1) You're not describing intimidation as much as a morale failure. Barbarians are supposed to be scary because of the damage they can cause... but then again, plenty of different kinds of adventurers cause tons of damage as well. If anything mages should get free intimidation checks given what they can actually do.

2) It's enforced roleplaying: you're not sitting back trying to debuff someone, you're rushing in and hitting them. You're so enraged that it's not about screaming at a guy to get him to flail in fear, you're only concerned with whacking him with an axe. Raging Intimidation is getting back that one braincell that says "Wait, maybe we can scare him first".
😆 This is what PF2 players keep telling me. And you might be right. The thing is though, reading through class feat often feels underwhelming. It's the same thing with the "every +1 counts"-paradigm in PF2. It just didn't fired us up.
Now it's totally a "us" thing, I'm not saying PF2 is a bad game by any means because of this. Just saying it wasn't for us. (Also let me note: I feel that this got better over time, it's as if their class design improved through the years.

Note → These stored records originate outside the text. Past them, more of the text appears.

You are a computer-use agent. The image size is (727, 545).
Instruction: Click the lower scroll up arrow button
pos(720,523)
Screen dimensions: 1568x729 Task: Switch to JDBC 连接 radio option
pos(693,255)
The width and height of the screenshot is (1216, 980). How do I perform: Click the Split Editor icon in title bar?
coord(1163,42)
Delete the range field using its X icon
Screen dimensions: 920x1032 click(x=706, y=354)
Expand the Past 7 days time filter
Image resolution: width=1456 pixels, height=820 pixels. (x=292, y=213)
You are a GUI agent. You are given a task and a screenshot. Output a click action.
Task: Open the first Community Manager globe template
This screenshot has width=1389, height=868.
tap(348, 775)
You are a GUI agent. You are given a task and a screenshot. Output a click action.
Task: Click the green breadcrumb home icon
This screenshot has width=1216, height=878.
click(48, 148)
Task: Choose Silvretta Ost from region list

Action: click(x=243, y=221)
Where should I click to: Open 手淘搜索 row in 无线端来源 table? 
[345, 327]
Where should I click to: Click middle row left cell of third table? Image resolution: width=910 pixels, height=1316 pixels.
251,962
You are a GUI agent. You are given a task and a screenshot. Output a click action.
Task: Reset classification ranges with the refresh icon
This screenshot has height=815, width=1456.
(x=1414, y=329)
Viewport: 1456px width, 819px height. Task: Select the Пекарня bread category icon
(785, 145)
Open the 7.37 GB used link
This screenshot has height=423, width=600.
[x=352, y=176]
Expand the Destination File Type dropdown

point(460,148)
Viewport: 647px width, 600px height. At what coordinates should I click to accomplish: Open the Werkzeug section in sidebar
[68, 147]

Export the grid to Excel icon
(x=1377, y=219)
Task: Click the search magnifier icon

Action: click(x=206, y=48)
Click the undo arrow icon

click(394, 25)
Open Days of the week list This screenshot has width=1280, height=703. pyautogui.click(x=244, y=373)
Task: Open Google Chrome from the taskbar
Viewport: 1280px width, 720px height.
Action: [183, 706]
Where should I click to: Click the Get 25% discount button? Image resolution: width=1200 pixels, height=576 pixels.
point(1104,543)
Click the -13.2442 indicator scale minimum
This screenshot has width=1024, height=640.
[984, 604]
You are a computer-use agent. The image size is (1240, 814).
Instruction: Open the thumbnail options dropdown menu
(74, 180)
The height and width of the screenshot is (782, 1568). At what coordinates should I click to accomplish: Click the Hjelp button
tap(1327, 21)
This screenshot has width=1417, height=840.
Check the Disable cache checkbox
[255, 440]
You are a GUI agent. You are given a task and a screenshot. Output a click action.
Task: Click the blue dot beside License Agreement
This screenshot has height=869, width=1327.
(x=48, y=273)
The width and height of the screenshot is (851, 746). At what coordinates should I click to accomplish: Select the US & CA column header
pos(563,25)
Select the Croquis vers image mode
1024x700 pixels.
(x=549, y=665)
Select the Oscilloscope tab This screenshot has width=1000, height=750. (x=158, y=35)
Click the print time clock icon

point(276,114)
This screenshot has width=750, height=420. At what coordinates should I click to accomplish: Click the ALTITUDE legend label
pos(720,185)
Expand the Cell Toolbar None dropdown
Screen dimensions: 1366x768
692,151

Although I can't be sure who designed what class, I think I'm more of a Logan Bonner guy than a Mark Seifert guy).

Really, the whole "you can't do anything without feats" misses that you largely can, Feats just make you better at certain things or give you definite ways to do things.
Well, I think one of the things I disliked the most, were all the meaningless skill feats. Paizo could throw 90% of these out, and I doubt the play at many tables would be much different. When I GM'ing it's annoying thinking "hmmm can Jim Bigteeth do this, or can't he do it before he gets this 7th level skill feat?"

Well, you really can't do "move-attack-move-attack" outside of certain circumstances in 5E, and if you don't have two weapons (or a monk) you can't do it unless you are at 5th Level in certain classes. In fact, you definitely can't do it until 5th level if you have a shield. 5E isn't really more fluid as much as it decides to limit you in different ways: PF2 limits your action economy through cost-benefit, while 5E tends to lock that stuff behind specific class choices.
I definitely like the 3.5/PF1/5e action economy more. But it's purely a matter of taste (obviously). I don't like this idea that all three actions are of the same value. For us it meant that the players really really have to be pushed into not using it for what they thought was the most important thing they cold do: Attack - Warrrgh! And you can argue and explain about intimidate, bon mot etc. etc. But I kind of feel that it's a design error in the game. And after reading soooo many posts of Paizo boards and Reddit I'm not the only one.
Also I was a convert on the whole "Raise Shield" thing: I thought it nerfed shields, but in play it doesn't and it honestly makes the choice feel significantly different compared to shieldless martials fight.
I'm almost inclined to agree on this one. I do think a shield is too valuable with too few drawbacks in 5e. But going from 5e to PF2 it felt punishing. I'm not decided on this, but I'm getting there.....
Well, probably a bad choice if you wanted to be a caster given that they give up some of their expertise to be better with a weapon and armor. They are getting an update, but it's going to be at making them better in martial combat more than casting, which is the Cloistered Cleric's area of expertise.
Yeah I'm interested in seeing what the update is going to be.
I'll probably get Player Core 1 to see how much they fixed. They probably aren't fixing as much as I'd like, but let's see. As mentioned I'm in the market for a 5e++ and I hoped PF2 would be the one. Currently it's not 🤷 But I like that Paizo seems to be having some success with it. Perhaps it'll fire up WotC a bit.